● **Excerpted passage**
((

Intel "Coffee Lake" (2017/2018, 14 nm)

There is zero doubt that perf/price improved massively as long as the task concerned is parallelizable.

And unlike Ryzen, where the huge improvement was at high prices & high core counts, the most massive improvement with CoffeeLake is at low core counts & low price points.
No love for the 1600? unlocked and the Same price as an i5 7600.
 
No love for the 1600? unlocked and the Same price as an i5 7600.
I count it at the expensive end. And in any case, 1600 did not make my future PC cheaper. Quad i3 did (though yes, I would like a cheaper motherboard; but unlike Ryzen, the i3 does not need a GPU).

))

● **Data excerpts**
((

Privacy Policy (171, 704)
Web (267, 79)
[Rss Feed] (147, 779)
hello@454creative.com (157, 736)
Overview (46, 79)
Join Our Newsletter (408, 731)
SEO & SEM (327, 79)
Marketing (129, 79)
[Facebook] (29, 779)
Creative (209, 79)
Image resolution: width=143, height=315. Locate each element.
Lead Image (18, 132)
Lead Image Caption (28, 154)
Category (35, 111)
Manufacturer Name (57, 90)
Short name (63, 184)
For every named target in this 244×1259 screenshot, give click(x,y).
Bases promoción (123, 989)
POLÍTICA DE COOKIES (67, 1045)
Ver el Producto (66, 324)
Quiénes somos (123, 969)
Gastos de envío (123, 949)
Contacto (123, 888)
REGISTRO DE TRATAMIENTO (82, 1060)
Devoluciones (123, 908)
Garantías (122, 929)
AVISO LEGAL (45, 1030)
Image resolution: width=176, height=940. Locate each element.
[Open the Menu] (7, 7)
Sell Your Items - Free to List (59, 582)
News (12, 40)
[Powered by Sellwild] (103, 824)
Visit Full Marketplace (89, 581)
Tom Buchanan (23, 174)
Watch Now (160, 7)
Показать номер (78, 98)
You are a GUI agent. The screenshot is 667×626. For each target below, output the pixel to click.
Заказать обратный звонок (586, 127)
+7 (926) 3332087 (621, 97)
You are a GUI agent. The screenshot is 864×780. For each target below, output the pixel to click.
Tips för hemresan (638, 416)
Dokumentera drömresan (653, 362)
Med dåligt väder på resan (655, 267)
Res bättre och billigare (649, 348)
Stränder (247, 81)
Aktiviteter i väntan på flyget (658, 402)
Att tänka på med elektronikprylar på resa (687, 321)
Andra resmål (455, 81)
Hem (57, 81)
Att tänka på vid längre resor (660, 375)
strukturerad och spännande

))

● **The tasks**
- 1) Answer these from the Coffee Lake discussion:
(a) What process node is listed for Intel "Coffee Lake"?
(b) Which chip is said to be unlocked and the same price as an i5 7600?
(c) What does the i3 not need, unlike Ryzen?
- 2) Write the next part of the Coffee Lake discussion, picking up after its final sentence.

● **Answers for the tasks**
- 1)
(a) 14 nm
(b) The 1600
(c) A GPU

- 2)
there is no proof of any technical limitation
Looks like 8000-series Coffee Lake processors and 300-series chipsets do have a new socket, LGA 1151v2, which re-designates previously reserved pins to VCC (+5V) an VSS (ground), and PROCC_DETECT#/SKTOCC# pin is moved to a new location (AC38 instead of AB35), so new processors and chipsets are not compatible with existing ones based on current LGA 1151.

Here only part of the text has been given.